|
KORAN
SINDO, 05 Juli 2013
Mengingat manusia dibekali nalar, maka sikap percaya dan yakin
kepada Tuhan sebaiknya didukung argumen yang logis, rasional. Meneruskan
argumen sebelumnya, saya ingin menyajikan secara singkat apa yang disebut
argumen ontology.
Ialah konstruksi nalar untuk menjawab pertanyaan tentang sumber segala wujud yang kita lihat dan rasakan ini. Apakah semesta ini mengada dengan sendirinya, ataukah ada sumber dan penyebab lain di luarnya? Pertanyaan dan jawaban ini muncul biasanya diinspirasi ketika kita memperhatikan hubungan anak dan orang tua. Bahwa kehadiran anak pasti meniscayakan adanya orang tua.

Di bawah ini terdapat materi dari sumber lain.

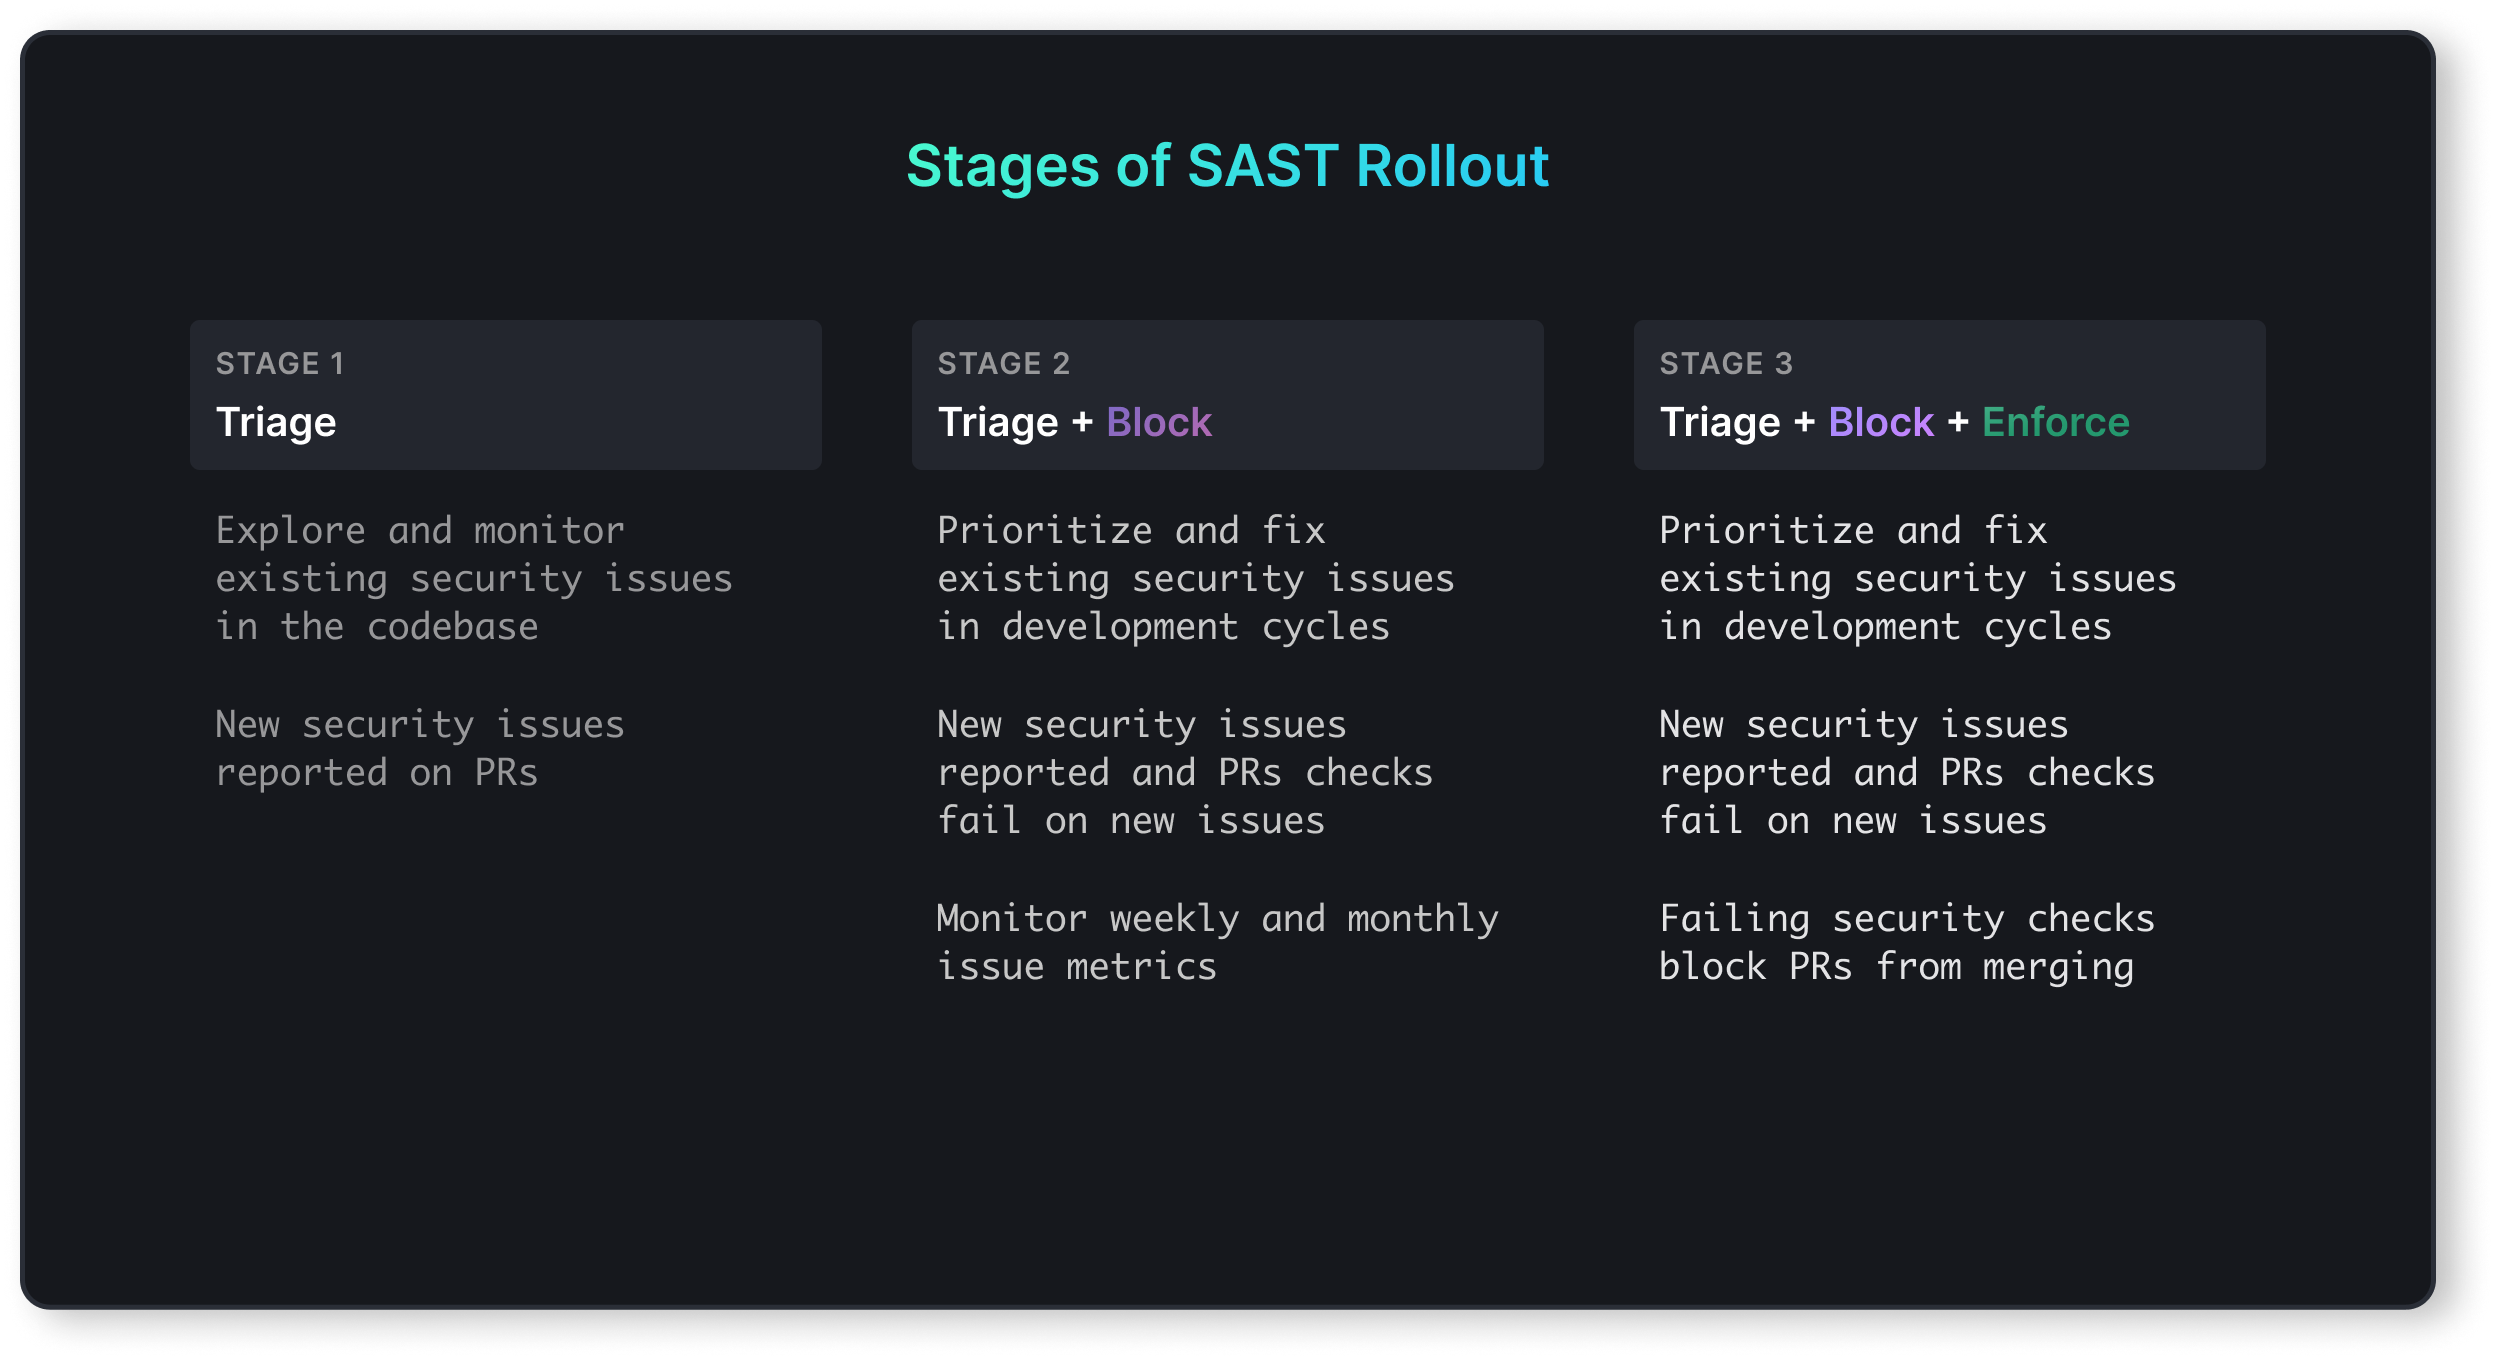Image resolution: width=2496 pixels, height=1360 pixels.
Task: Select "New security issues reported on PRs" text
Action: coord(419,749)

Atau sebuah produk industri sehebat apa pun tak mungkin terwujud tanpa aktor perancang dan penciptanya. Apa yang kita lihat dan saksikan ini semuanya meniscayakan adanya wujud lain yang lebih hebat dan lebih tinggi kelas dan kepintarannya. Demikianlah, pendeknya argumen ontologyingin membantu pilihan iman dengan membangun argumen mata rantai wujud sehingga di sana pasti ada Wujud Absolut, yang menjadi sumber segala wujud lain yang sifatnya possible being atau mumkinulwjud.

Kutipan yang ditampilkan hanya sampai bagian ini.